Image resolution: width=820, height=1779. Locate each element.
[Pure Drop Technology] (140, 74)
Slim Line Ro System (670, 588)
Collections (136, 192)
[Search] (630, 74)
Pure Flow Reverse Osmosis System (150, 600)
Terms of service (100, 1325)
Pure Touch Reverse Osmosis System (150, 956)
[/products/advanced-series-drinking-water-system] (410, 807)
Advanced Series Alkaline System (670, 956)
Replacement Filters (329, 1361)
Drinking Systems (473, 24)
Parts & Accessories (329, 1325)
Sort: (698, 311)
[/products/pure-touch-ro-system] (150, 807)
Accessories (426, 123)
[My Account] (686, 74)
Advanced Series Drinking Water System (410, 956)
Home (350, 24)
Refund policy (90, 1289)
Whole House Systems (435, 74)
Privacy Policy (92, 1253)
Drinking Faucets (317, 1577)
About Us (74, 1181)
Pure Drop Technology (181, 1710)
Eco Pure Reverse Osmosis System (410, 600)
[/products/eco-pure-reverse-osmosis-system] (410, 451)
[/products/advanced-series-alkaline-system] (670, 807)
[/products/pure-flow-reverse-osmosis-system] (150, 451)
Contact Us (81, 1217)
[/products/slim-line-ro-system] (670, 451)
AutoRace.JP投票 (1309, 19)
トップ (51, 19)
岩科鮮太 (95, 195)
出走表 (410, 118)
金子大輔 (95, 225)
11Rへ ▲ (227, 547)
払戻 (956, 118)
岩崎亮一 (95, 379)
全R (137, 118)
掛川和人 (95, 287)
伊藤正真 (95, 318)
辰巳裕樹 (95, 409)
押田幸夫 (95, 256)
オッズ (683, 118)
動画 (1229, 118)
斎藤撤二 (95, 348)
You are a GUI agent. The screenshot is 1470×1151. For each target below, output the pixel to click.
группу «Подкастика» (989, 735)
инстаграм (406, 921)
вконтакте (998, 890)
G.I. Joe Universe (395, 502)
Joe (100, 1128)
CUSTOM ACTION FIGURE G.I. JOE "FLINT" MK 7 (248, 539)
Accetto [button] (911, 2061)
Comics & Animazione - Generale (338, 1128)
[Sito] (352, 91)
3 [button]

________________

Nothing beyond the line that contains "[/products/pure-touch-ro-system] (150, 807)" belongs in the answer; reproduce the entries exactly from their first line through it.

| Result of this task |
Image resolution: width=820, height=1779. Locate each element.
[Pure Drop Technology] (140, 74)
Slim Line Ro System (670, 588)
Collections (136, 192)
[Search] (630, 74)
Pure Flow Reverse Osmosis System (150, 600)
Terms of service (100, 1325)
Pure Touch Reverse Osmosis System (150, 956)
[/products/advanced-series-drinking-water-system] (410, 807)
Advanced Series Alkaline System (670, 956)
Replacement Filters (329, 1361)
Drinking Systems (473, 24)
Parts & Accessories (329, 1325)
Sort: (698, 311)
[/products/pure-touch-ro-system] (150, 807)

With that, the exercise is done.